AIM OF THE TASK –
Every line in the data below from the one containing "The image size is (1526, 784)." down to the one containing "Given: Add a CC recipient", both included, must be retyped exactly; no other line is to appear.

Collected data
┄┄┄┄┄┄┄┄┄┄┄┄┄┄┄┄┄┄┄┄

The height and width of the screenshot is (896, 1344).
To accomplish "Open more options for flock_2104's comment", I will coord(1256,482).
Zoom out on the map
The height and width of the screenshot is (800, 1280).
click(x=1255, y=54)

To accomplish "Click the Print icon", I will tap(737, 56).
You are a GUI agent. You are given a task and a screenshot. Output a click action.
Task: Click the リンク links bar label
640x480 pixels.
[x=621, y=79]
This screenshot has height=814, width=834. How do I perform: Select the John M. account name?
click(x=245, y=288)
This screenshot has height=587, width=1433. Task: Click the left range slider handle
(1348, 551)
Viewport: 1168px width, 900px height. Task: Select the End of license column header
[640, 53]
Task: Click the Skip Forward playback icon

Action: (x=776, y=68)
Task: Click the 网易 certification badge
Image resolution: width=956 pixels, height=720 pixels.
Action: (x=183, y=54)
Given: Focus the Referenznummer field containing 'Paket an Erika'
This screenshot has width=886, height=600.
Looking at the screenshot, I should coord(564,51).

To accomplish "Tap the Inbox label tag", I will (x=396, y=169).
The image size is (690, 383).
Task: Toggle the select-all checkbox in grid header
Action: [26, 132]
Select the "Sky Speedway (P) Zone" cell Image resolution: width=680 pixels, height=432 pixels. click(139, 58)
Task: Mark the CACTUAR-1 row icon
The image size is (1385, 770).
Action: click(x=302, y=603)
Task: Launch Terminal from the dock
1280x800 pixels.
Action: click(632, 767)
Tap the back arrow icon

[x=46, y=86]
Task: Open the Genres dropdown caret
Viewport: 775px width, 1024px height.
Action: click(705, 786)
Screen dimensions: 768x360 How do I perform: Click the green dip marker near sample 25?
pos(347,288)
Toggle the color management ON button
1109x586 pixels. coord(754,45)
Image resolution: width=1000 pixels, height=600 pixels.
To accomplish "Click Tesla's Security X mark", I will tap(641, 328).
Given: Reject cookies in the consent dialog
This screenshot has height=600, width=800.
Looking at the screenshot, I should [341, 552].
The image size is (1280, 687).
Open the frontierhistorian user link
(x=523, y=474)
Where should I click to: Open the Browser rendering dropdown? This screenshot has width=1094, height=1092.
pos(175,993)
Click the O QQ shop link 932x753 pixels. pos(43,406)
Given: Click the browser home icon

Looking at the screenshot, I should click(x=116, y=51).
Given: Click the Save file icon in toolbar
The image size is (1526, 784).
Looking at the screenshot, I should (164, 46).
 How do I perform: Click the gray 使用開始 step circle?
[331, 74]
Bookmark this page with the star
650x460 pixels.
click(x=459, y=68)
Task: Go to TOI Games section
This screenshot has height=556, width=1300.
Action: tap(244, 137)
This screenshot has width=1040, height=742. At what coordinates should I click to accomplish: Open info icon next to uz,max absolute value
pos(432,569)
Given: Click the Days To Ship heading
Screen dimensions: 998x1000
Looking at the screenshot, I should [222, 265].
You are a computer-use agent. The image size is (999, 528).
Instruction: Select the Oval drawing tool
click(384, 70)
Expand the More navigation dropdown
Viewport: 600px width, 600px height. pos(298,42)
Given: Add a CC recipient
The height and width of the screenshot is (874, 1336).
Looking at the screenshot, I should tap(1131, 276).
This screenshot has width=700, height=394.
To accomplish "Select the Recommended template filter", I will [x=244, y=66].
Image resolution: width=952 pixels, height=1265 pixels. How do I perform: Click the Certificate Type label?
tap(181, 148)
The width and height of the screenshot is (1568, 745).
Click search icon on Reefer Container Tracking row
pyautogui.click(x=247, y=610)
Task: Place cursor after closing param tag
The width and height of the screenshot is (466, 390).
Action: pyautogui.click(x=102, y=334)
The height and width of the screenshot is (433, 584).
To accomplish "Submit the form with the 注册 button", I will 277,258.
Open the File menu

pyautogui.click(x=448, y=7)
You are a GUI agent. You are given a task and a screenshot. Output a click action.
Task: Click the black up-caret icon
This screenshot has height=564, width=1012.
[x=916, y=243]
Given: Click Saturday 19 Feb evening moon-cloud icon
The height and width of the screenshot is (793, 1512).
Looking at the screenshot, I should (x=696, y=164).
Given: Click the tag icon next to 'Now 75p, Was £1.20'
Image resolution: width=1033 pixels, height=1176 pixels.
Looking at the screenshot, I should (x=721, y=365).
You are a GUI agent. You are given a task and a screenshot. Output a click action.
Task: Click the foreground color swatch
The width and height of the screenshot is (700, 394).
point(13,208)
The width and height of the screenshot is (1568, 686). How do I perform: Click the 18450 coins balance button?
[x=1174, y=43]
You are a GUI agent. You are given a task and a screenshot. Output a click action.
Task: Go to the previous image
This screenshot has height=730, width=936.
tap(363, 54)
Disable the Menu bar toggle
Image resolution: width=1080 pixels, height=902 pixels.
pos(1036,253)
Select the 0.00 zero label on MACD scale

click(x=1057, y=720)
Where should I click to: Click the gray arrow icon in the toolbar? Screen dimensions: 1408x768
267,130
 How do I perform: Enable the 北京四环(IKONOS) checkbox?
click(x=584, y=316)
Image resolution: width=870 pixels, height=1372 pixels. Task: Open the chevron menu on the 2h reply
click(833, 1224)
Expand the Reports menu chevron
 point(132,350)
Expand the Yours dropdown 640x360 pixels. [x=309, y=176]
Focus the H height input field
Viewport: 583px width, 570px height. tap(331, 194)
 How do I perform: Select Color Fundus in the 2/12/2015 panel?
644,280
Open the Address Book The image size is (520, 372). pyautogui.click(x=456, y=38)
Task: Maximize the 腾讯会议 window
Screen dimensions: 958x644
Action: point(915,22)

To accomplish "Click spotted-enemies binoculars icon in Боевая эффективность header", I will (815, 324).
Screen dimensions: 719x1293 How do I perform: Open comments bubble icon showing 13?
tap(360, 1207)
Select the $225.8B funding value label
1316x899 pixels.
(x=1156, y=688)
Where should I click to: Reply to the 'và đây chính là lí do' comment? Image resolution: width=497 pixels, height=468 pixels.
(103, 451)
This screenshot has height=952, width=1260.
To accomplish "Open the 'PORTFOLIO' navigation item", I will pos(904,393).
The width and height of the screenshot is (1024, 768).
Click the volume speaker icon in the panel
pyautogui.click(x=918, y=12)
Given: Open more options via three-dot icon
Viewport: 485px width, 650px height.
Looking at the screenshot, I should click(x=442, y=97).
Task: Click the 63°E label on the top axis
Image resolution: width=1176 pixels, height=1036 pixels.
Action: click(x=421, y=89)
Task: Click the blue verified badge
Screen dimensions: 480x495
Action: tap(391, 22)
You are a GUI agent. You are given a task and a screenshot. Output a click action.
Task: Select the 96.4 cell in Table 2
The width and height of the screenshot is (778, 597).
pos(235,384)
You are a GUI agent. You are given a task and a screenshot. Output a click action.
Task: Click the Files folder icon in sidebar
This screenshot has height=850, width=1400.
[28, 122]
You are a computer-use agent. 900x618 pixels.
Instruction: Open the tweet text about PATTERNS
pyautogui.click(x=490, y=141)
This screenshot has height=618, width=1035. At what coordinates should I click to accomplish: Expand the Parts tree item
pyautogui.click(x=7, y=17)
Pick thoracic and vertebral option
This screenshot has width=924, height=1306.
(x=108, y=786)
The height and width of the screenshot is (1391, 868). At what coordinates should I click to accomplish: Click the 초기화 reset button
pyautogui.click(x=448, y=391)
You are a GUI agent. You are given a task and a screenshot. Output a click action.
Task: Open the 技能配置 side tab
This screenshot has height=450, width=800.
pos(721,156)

┄┄┄┄┄┄┄┄┄┄┄┄┄┄┄┄┄┄┄┄

EXERCISE RESULT –
The image size is (1526, 784).
Looking at the screenshot, I should (164, 46).
 How do I perform: Click the gray 使用開始 step circle?
[331, 74]
Bookmark this page with the star
650x460 pixels.
click(x=459, y=68)
Task: Go to TOI Games section
This screenshot has height=556, width=1300.
Action: tap(244, 137)
This screenshot has width=1040, height=742. At what coordinates should I click to accomplish: Open info icon next to uz,max absolute value
pos(432,569)
Given: Click the Days To Ship heading
Screen dimensions: 998x1000
Looking at the screenshot, I should [222, 265].
You are a computer-use agent. The image size is (999, 528).
Instruction: Select the Oval drawing tool
click(384, 70)
Expand the More navigation dropdown
Viewport: 600px width, 600px height. pos(298,42)
Given: Add a CC recipient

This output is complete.